### [Textauszug]

:::::

Auf der Suche nach dem Ursprung ihres Elends bittet eine Frau das Personal der BRD-Geschichte zur Therapie: Der Roman "Siegfried" von Antonia Baum.

Von Kathleen Hildebrand

Was als Erstes auffällt, wenn man diesen Roman zu lesen beginnt: wie sehr sich das Image der psychiatrischen Klinik gewandelt hat. Die Protagonistin von "Siegfried", Mitte oder Ende dreißig, Schriftstellerin, merkt eines Morgens, dass sie nicht mehr kann. Sie hat ein Kind zu versorgen, Geld zu verdienen, einen Roman zu schreiben und nun hat sie sich auch noch mit ihrem Lebenspartner gestritten - keine Lappalie, sie ist fremdgegangen. Und was tut sie? Sie fährt zur psychiatrischen Abteilung eines Berliner Krankenhauses. Dort soll es einen guten Arzt geben, einen mit Hornbrille, der Fälle wie ihren versteht. Da ist kein Gedanke mehr an das Foltergefängnis Psychiatrie vergangener Zeiten, in denen "Insassen" mit Eisbädern und Elektroschocks "therapiert" wurden. Nicht mehr die Sorge, dass man, einmal eingewiesen, sein restliches Leben in einer Zwangsjacke wird fristen müssen. Nein, die Psychiatrie ist zur Zuflucht geworden, wenn die Versprechen der Wellnesshotels an ihr Ende gekommen sind oder man kein Geld für so was hat. Wenn nichts mehr geht, geht man in die Klinik.

:::::

### [Datenauszüge]
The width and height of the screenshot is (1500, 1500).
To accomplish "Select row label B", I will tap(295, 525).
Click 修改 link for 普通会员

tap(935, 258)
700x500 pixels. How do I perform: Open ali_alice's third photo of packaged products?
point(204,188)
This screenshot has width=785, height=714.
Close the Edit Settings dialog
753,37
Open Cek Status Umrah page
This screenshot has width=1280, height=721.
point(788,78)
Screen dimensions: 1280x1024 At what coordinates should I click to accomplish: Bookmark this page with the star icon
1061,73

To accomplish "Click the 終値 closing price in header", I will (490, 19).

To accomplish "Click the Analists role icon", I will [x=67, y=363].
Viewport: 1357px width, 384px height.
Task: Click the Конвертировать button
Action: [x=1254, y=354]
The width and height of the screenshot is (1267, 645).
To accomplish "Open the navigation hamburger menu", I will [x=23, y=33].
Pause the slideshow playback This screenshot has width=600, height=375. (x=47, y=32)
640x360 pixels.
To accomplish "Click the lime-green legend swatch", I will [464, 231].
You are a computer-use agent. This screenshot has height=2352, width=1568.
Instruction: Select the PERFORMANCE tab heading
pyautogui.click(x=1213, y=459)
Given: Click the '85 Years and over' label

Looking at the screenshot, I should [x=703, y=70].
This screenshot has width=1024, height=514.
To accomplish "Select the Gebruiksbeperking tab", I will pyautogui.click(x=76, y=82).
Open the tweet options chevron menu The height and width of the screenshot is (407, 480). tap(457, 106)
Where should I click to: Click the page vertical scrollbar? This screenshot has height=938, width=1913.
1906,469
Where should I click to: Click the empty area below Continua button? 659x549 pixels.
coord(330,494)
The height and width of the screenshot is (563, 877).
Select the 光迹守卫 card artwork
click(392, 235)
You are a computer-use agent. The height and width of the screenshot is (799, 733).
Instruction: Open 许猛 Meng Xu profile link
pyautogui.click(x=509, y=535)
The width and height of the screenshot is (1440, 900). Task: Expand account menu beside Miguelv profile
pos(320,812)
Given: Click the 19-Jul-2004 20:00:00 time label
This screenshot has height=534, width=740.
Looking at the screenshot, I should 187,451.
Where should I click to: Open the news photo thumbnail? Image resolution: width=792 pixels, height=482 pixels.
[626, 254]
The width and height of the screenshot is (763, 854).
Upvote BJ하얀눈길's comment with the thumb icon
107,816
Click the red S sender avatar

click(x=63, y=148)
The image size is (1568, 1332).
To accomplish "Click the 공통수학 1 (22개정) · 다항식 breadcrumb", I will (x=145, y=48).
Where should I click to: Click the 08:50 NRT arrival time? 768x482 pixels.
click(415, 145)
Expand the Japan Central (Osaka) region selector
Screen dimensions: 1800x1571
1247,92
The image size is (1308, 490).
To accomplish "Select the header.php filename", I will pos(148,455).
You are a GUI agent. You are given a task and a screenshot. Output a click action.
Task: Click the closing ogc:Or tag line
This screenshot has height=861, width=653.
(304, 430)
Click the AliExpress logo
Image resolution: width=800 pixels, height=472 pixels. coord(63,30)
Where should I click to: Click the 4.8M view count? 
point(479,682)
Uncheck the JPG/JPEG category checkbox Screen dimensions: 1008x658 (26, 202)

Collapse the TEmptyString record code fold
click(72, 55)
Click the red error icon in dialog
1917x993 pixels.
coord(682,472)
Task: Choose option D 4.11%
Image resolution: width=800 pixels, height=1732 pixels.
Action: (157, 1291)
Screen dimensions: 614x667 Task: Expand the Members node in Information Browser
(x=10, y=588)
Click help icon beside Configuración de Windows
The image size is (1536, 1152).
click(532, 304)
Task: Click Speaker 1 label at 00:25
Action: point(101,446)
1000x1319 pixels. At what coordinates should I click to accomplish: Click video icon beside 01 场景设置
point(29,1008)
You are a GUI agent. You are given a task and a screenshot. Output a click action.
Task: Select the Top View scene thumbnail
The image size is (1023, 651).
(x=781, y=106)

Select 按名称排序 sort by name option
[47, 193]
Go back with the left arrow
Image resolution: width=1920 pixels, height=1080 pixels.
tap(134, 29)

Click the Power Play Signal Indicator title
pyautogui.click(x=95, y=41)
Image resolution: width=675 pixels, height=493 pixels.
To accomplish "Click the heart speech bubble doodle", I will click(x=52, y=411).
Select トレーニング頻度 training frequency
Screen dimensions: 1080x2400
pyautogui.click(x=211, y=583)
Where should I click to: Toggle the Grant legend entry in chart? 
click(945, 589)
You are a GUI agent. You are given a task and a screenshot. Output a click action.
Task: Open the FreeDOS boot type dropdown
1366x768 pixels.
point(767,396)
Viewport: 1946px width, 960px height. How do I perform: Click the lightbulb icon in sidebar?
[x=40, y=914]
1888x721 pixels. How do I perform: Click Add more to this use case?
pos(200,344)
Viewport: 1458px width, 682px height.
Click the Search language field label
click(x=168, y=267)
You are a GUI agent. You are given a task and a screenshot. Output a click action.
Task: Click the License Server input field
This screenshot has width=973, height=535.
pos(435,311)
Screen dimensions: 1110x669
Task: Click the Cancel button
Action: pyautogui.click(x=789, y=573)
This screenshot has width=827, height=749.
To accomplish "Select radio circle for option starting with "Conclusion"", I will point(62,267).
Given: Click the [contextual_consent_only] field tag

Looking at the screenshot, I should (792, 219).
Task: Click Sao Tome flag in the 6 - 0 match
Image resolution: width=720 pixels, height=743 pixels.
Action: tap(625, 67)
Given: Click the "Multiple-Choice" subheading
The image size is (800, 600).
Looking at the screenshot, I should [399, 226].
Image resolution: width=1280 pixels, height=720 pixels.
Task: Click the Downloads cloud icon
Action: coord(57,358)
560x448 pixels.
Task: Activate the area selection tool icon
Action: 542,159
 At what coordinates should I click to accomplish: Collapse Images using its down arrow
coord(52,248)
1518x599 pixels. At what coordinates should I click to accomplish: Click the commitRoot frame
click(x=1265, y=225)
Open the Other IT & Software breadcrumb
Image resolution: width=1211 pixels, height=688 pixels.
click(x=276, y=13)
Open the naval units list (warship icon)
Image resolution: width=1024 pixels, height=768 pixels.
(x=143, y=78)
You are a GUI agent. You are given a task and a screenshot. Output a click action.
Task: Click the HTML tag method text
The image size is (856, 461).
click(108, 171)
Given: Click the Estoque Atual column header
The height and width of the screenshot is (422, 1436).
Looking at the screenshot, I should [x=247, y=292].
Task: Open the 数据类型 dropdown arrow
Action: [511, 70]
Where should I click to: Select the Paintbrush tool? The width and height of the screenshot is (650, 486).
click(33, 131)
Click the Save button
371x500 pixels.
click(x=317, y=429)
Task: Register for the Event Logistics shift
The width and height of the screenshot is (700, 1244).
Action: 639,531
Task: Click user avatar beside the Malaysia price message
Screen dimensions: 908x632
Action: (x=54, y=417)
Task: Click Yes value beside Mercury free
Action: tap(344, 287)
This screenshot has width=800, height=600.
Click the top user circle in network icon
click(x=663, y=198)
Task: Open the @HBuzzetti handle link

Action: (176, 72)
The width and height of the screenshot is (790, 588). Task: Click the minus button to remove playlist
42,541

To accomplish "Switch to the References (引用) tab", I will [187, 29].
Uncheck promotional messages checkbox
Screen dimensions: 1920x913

:::::

### [Aufgaben]
1) Wohin fährt die Protagonistin laut Textauszug, als sie merkt, dass sie nicht mehr kann?
2) Stimmen die folgenden Aussagen mit dem Textauszug überein? Antworte jeweils mit Ja oder Nein und zitiere die entscheidenden Worte. (a) Die Protagonistin ist Schriftstellerin. (b) Die Protagonistin hat keine Kinder. (c) Der Roman „Siegfried“ stammt von Kathleen Hildebrand.

### [Lösungen]
1) Zur psychiatrischen Abteilung eines Berliner Krankenhauses.

2)
(a) Ja: „Mitte oder Ende dreißig, Schriftstellerin“
(b) Nein: „Sie hat ein Kind zu versorgen“
(c) Nein: „Der Roman "Siegfried" von Antonia Baum“